Thanks for this feedback, it's very useful to see what people are doing and what issues are encountered.

  • _update_weights() for spot_amp: Yeah, I think this part was changed back and forth and the current documentation (and code) maybe doesn't reflect the intended behavior. I'm adding the documentation tag to this issue. Also, our tests have been using spot_amp=None, which I think is an oversight. The intended behavior is:

    • The user feeds something to spot_amp= with some random units (not normalized).
    • Despite what the documentation claims (that spot_amp is automatically normalized), we want to keep the same units such that the user can easily modify this (still always numpy) list if desired and then have the optimization change towards these values.
    • You're right, that Hologram.update_weights_generic() is fed an unnormalized target, but the end of this function normalizes the weights (see here), so I think it still works out.
  • Optimization divergence: We have noticed in some cases that image holograms (FeedbackHologram) diverge at certain points under some power values or levels of feedback. We're in the process of improving this. However, we have never found a similar issue for SpotHologram in our use-cases with the current code. SpotHologram has always been robust in our tests. I suggest the following:

    • Is your settle_time_s long enough for your SLM? If the SLM is not allowed enough time to settle, then you'll be measuring the previous result for the phase pattern from the previous iteration.
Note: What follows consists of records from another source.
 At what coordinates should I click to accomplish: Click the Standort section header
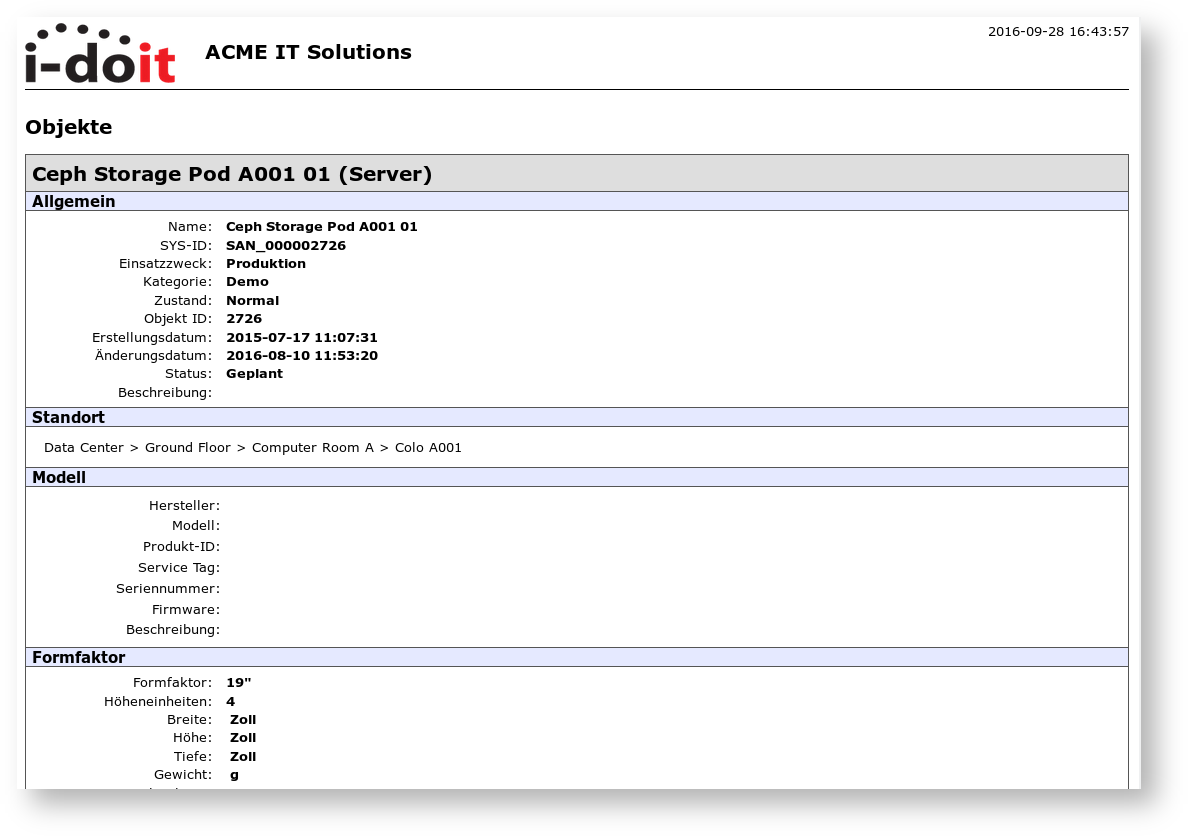pyautogui.click(x=68, y=418)
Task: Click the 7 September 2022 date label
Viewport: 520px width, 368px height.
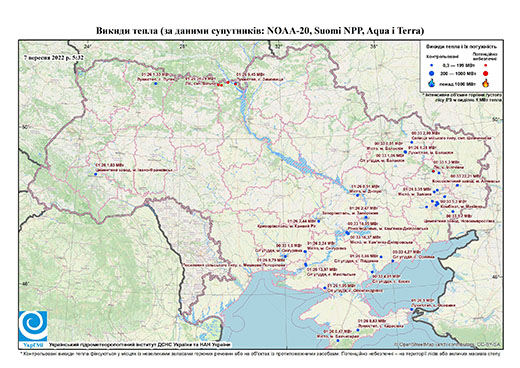Action: (x=54, y=57)
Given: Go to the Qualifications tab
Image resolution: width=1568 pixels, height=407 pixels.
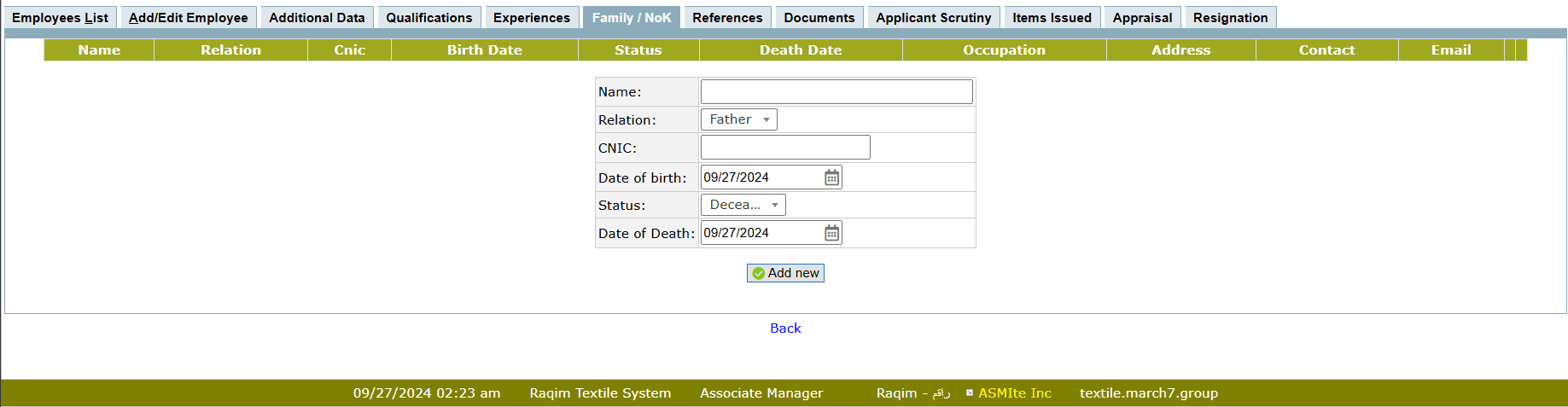Looking at the screenshot, I should 428,18.
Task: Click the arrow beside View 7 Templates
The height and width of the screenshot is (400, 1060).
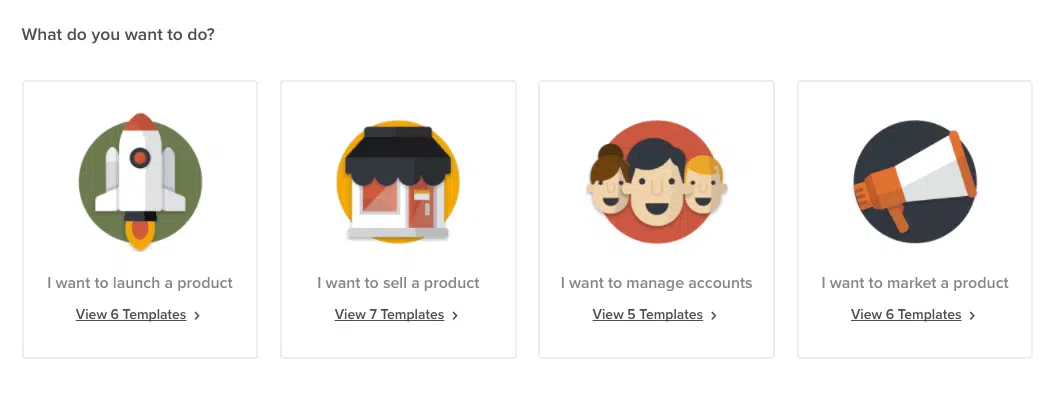Action: tap(456, 315)
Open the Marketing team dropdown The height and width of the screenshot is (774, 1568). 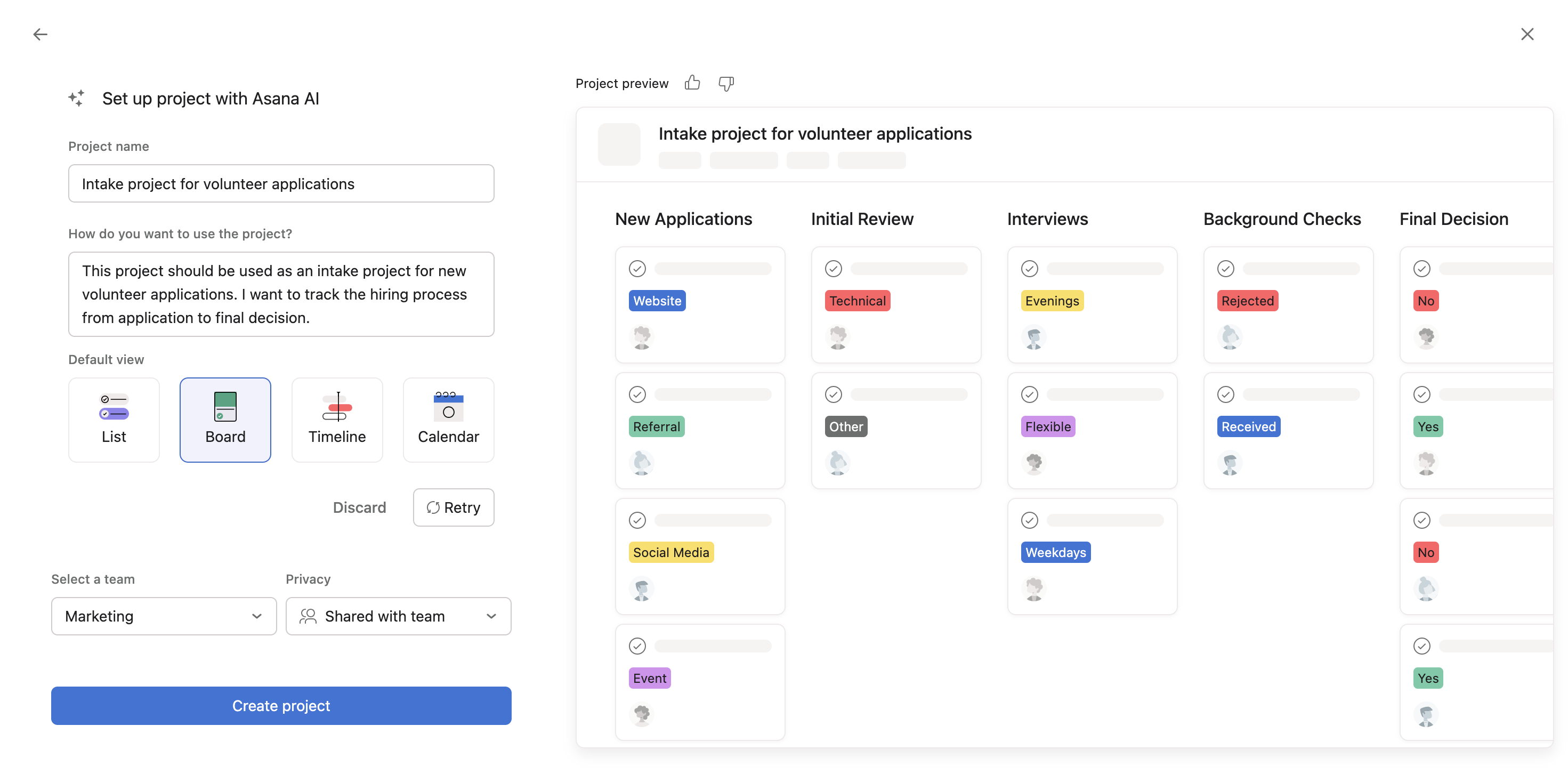click(x=164, y=616)
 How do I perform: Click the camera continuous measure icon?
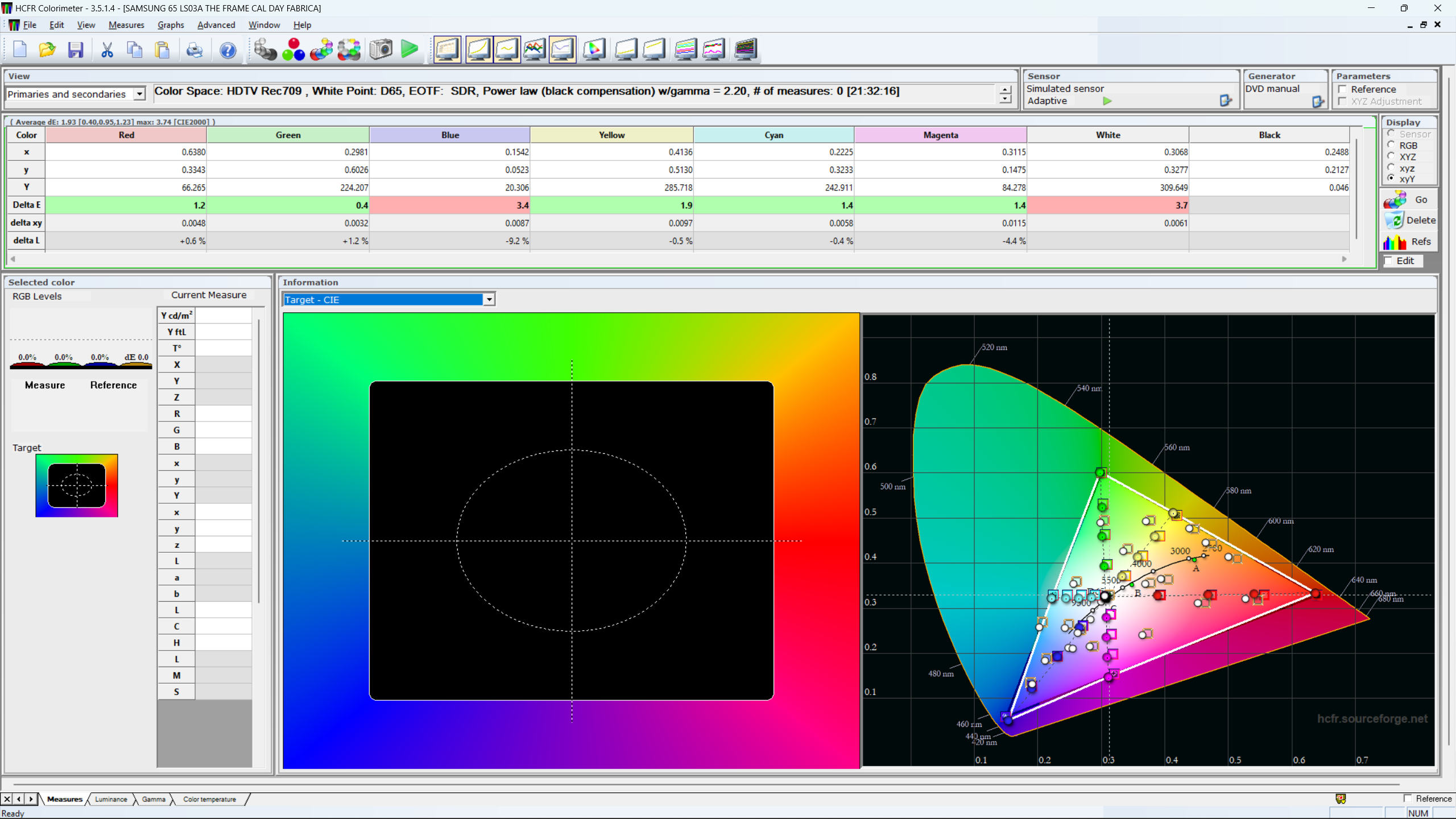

This can lead to unstable optimization. I think the current default is settle_time_s=0 on main, but maybe we should restore the settle_time_s=0.3 default which we previously used as good for most SLMs. The user should determine the settle_time_s based on their application. Higher precision holograms require longer time (i.e. longer than 1/e). There should be more documentation regarding this, so more reason to add a documentation tag.
    • What camera are you using? It's possible that .flush() (which is intended to avoid old frames and thus outdated feedback) is not working as desired for your camera.
    • If the above doesn't work, could you send us the code snippet that generates the spot pattern of interest? I could imagine certain patterns which are "hard" for WGS to generate, and it might be useful for us to debug. I'm adding the bug tag in lieu of this.

Thanks again for this feedback!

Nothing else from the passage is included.